LAUSR

Abstract Purpose Anti‐CD19 chimeric antigen receptor T (CAR‐T) cell therapy has demonstrated remarkable efficacy for refractory and relapsed diffuse large B cell lymphoma (R/R DLBCL). However, this therapy failed in nearly 25% patients mainly due to antigen loss. The authors performed a phase Ⅱ trial by coadministration of anti‐CD19 and anti‐CD20 CAR‐T cells treatment for R/R DLBCL and evaluated its efficacy and toxicity. Methods Totally 21 patients with DLBCL were enrolled in this study. The patients were conditioned with fludarabine and cyclophosphamide before the infusion of anti‐CD19 and anti‐CD20 CAR‐T cells. Treatment response, toxicity, and persistence were monitored continuously. Results Of the 21 patients received the treatment, the objective response rate (ORR) is 81.0% (95% confidence interval [CI], 58.1%‐94.6%) with four cases of bulk (4/5) and one case of testis involvement; 52.4% (95% CI, 29.8%‐74.3%) had a complete response (CR).

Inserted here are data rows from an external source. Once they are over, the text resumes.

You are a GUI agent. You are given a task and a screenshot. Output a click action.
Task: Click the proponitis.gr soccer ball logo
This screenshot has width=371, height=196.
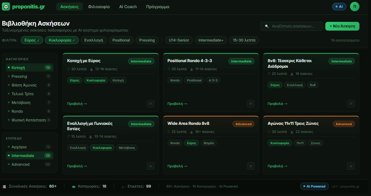click(6, 7)
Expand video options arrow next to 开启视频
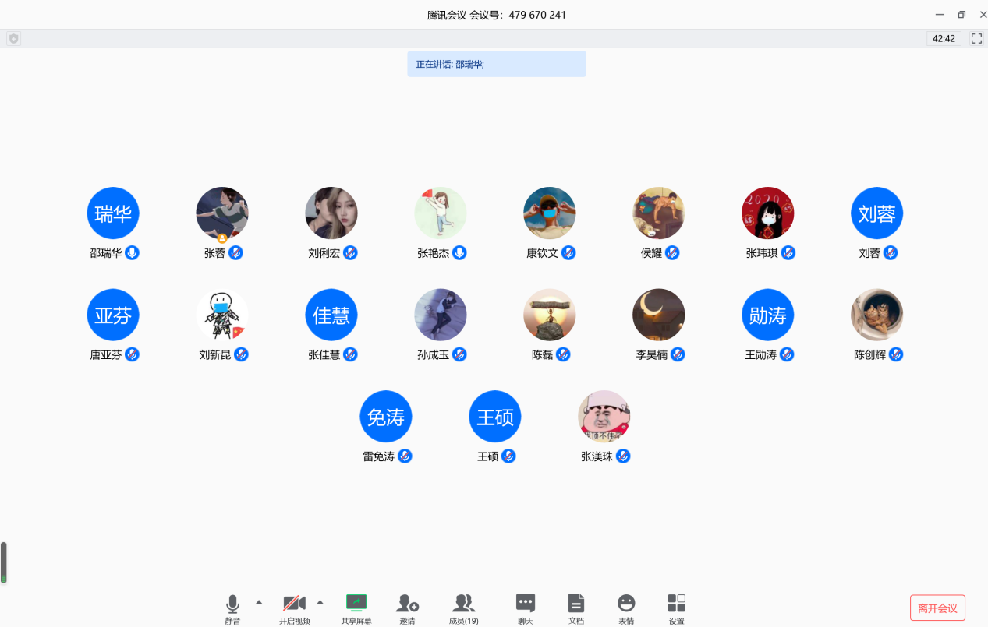 tap(320, 602)
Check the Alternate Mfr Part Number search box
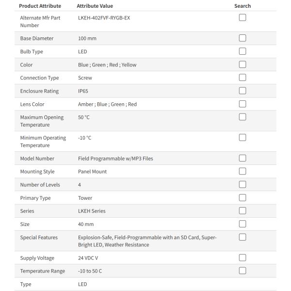 243,17
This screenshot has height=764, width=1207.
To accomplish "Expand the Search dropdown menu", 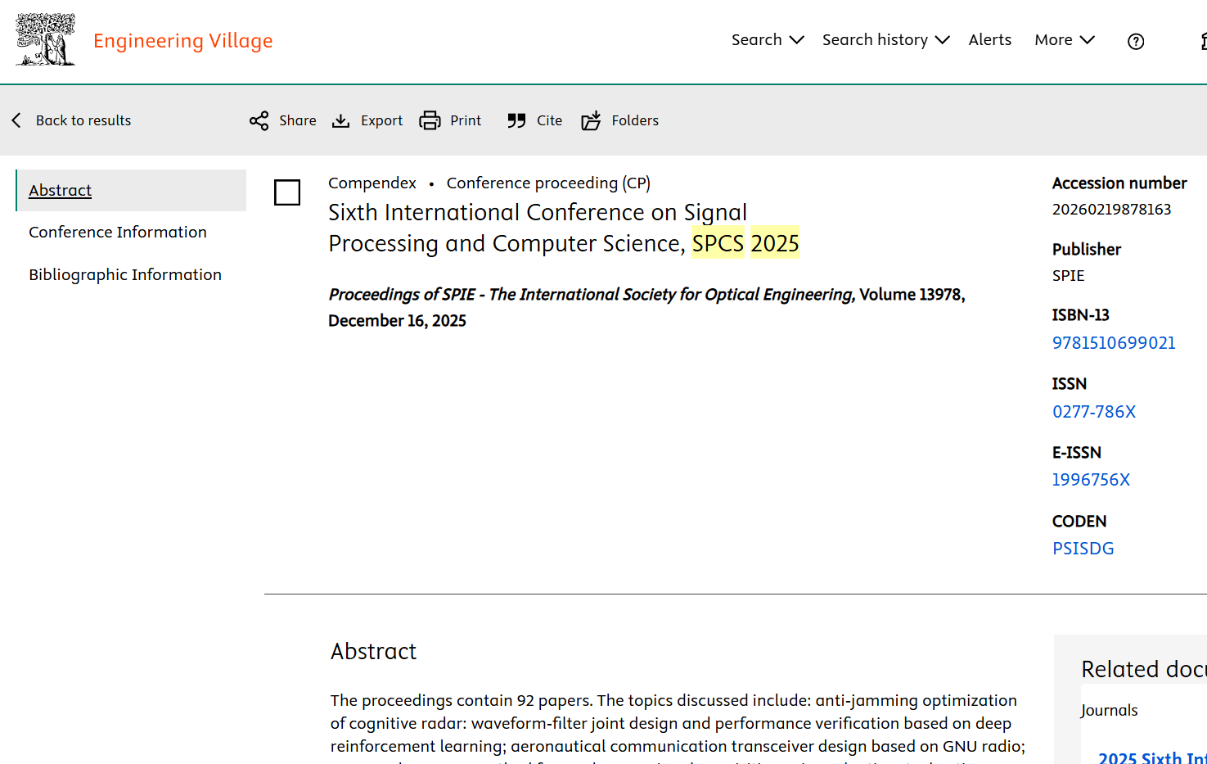I will pyautogui.click(x=768, y=40).
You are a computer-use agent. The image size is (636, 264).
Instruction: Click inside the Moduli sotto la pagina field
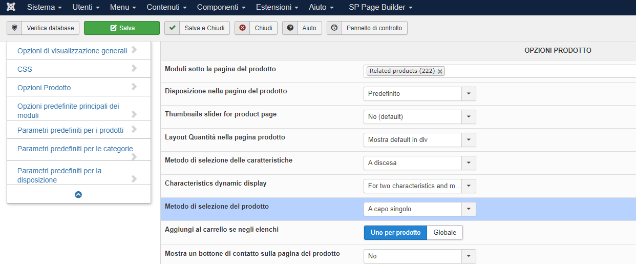pos(538,71)
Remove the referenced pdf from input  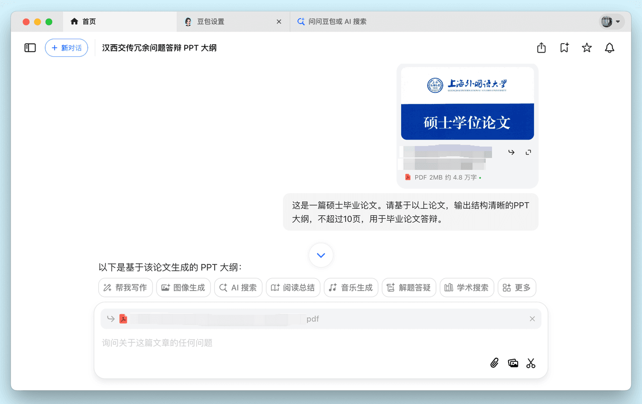click(532, 319)
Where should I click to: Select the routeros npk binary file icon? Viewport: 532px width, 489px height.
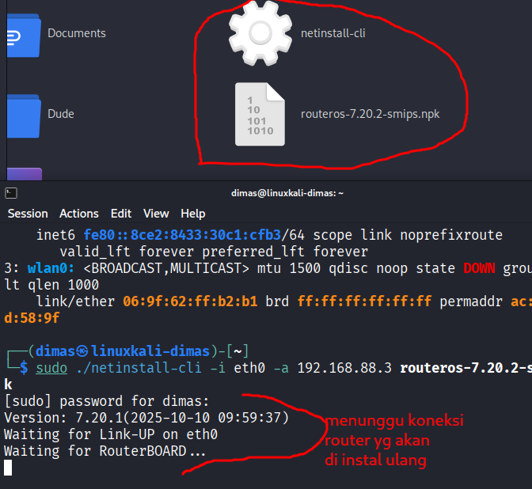[x=259, y=115]
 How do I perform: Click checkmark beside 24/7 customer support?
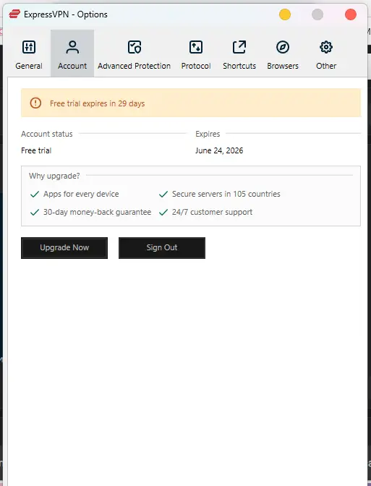point(163,213)
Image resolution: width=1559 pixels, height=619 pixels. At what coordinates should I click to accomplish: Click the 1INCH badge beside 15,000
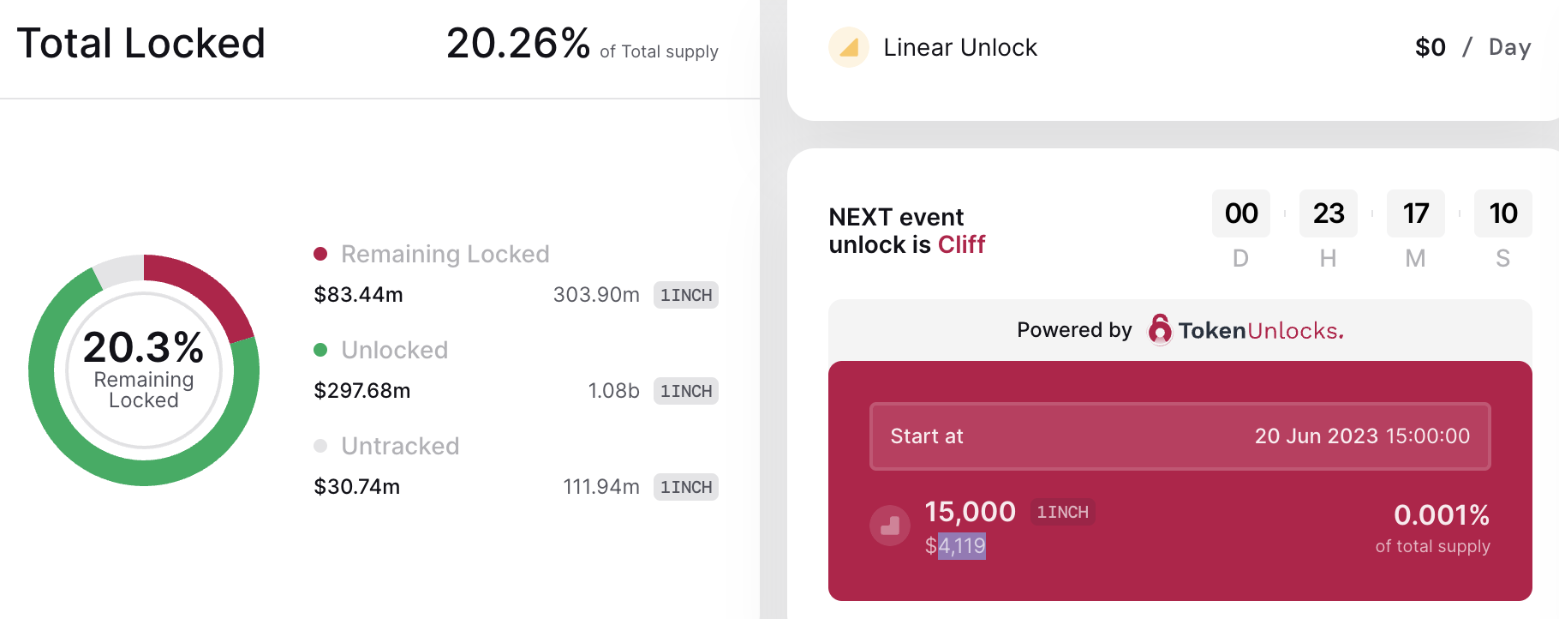[x=1062, y=512]
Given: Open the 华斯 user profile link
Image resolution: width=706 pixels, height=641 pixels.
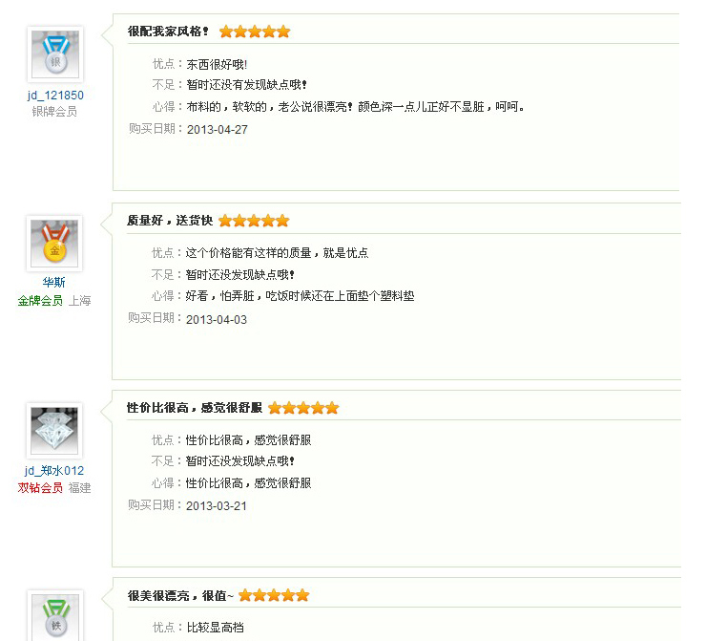Looking at the screenshot, I should point(54,283).
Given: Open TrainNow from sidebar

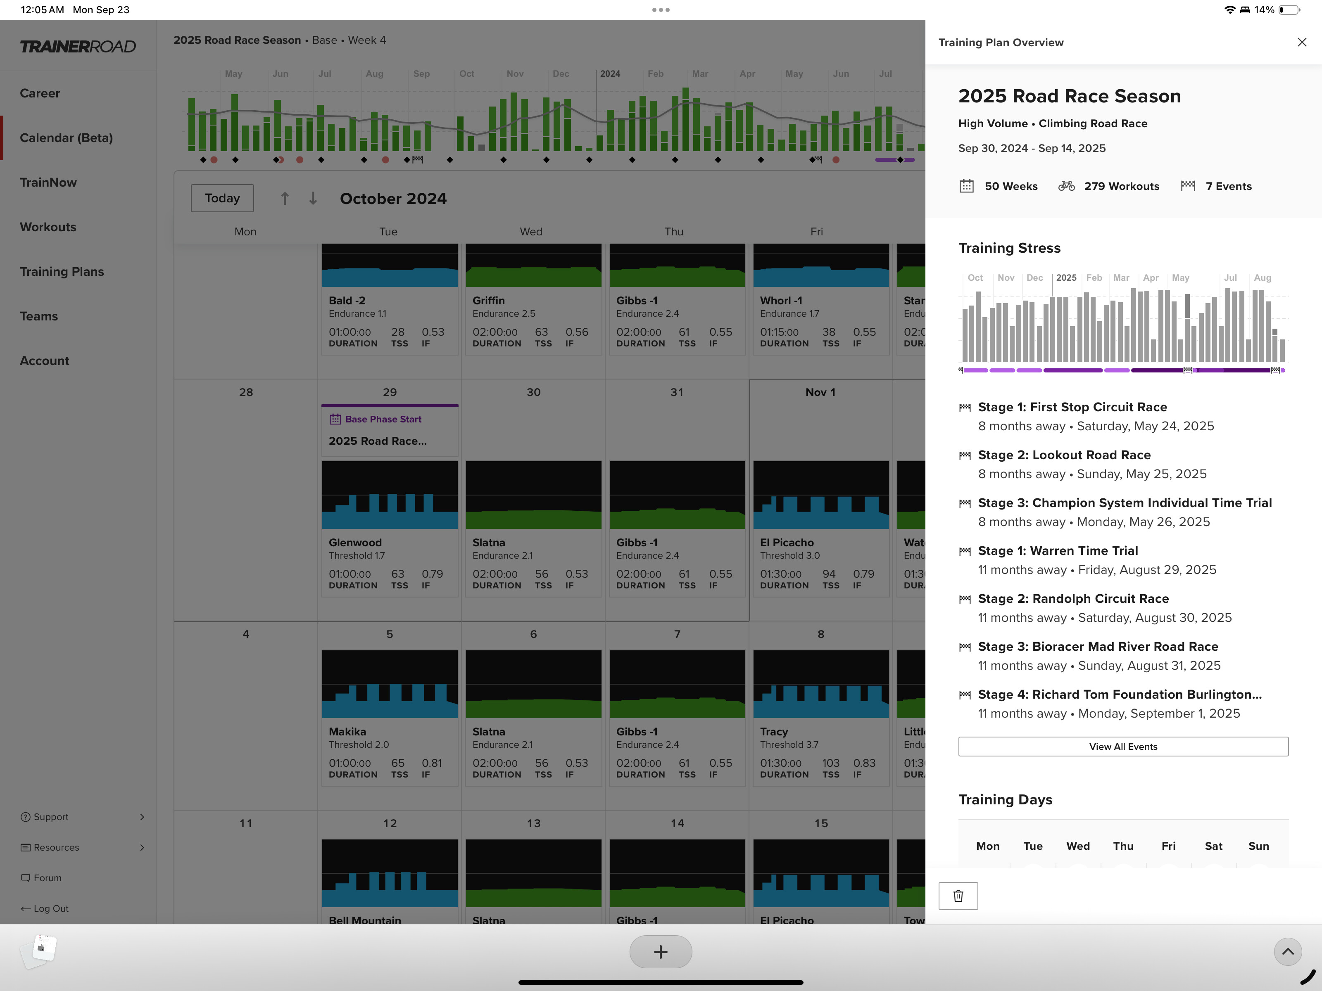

Peak levels of anti‐CD19 and anti‐CD20 CAR cells were associated with response (P = .007 and .002). Grade 3‐4 cytokine release syndrome (CRS) and neurologic events occurred in 28.5% and 9.5% patients, respectively. Median overall survival (OS) and progression‐free survival (PFS) were 8.1 and 5.0 months, respectively. The maximum standard uptake value (SUVmax) of CD4/CD8 ratio before and after infusion were associated with responses, and the total lesion glycolysis (TLG) before infusion correlates with cytokines level. Conclusions Coadministration of anti‐CD19 and CD20 CAR‐T cells therapy for DLBCL is feasible with manageable toxicity. Cytokine markers are related to toxicity and SUVmax could predict efficacy. This trial was registered at www.clinicaltrials.gov as NCT03207178.